Trata-se, indisputadamente, de uma questão de saúde pública. Claro! Descriminalizar o aborto implica em algo que é básico sob a ótica civilizacional: reconhecer a independência da mulher em relação ao próprio corpo, dando-lhe a escolha de prosseguir, ou não, com uma gravidez indesejada sem se sujeitar às pressões e prejulgamentos do Estado ou da sociedade.
Diante da clandestinidade da prática de procedimentos abortivos, em condições que bem se imagina, é hora de libertar-se dos preconceitos para entender que o foco deve estar voltado ao bem-estar da mulher e à sua saúde, na construção de uma realidade de acolhimento e não de marginalização, principalmente quando se leva em conta que o aborto ilegal provoca uma torrente de problemas tanto físicos (hemorragias, infecções, perfurações de órgãos e infertilidade), quanto mentais e psicológicos (flashbacks de culpa e depressão, o que não incomumente degringola para o suicídio).
Para além disso, é preciso ir em socorro das mulheres sem acesso à informação, que costumam ter medo de procurar amparo médico-hospitalar precisamente em virtude da criminalização do aborto, quando a mentalidade dominante deveria ser a de que a mulher que carece de acompanhamento médico anseia pelo incentivo a buscar ajuda e não por acabar estigmatizada como desequilibrada ou assassina.

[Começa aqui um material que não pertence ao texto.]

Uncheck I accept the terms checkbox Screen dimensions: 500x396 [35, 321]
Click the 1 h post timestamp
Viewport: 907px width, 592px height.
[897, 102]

É por tudo isso justa a luta pela descriminalização do aborto. O caminho tortuoso da criminalização até o terceiro mês de gestação atinge uma série de direitos fundamentais das mulheres: o direito à autonomia e à liberdade enquanto pessoa humana; direitos sexuais e reprodutivos; o direito à integridade física e psíquica; o direito à igualdade entre os gêneros; mas, sobretudo, a criminalização nega sentido ao princípio da igualdade no que se refere à não discriminação.
De fato, a criminalização vitimiza a mulher pobre, negra, com reduzido grau de escolaridade e sem acesso a recursos suficientes para custear um procedimento seguro de interrupção da gestação indesejada. Ainda mais por isso, a pergunta correta a ser feita não é se você é contra ou a favor o aborto, mas como é que o Estado com suas políticas públicas enfrenta a questão? Ora, se a sociedade considera que as mulheres não devem fazer o abortamento, então por que não se mobiliza para que essas mulheres se sintam orientadas, assistidas e tenham apoio para que decidam não abortar? E que, se resolverem abortar, que o façam com segurança e os devidos cuidados? A cultura do patriarcado precisa deixar de ser o parâmetro. Não cabe ao Poder Público o controle sobre a sexualidade feminina.
O STF está para decidir a temática na ADPF 442, da relatoria da então Ministra Rosa Weber, de cujo voto lançado pouco antes da sua aposentadoria se pinça o trecho que recusa "atribuir à vida não nascida proteção jurídica absoluta, em face da mulher gestante", assentando, ainda, que "a criminalização vulnera os princípios fundamentais do Direito Penal e os direitos das mulheres, enquanto não protege o feto". O caso hoje passou ao sucessor da Ministra na toga, o Ministro Flávio Dino. Percebido, como no preâmbulo, ser esta uma discussão de saúde pública e não outra, oxalá a Corte Suprema brasileira não involua como sua congênere norte-americana e faça história.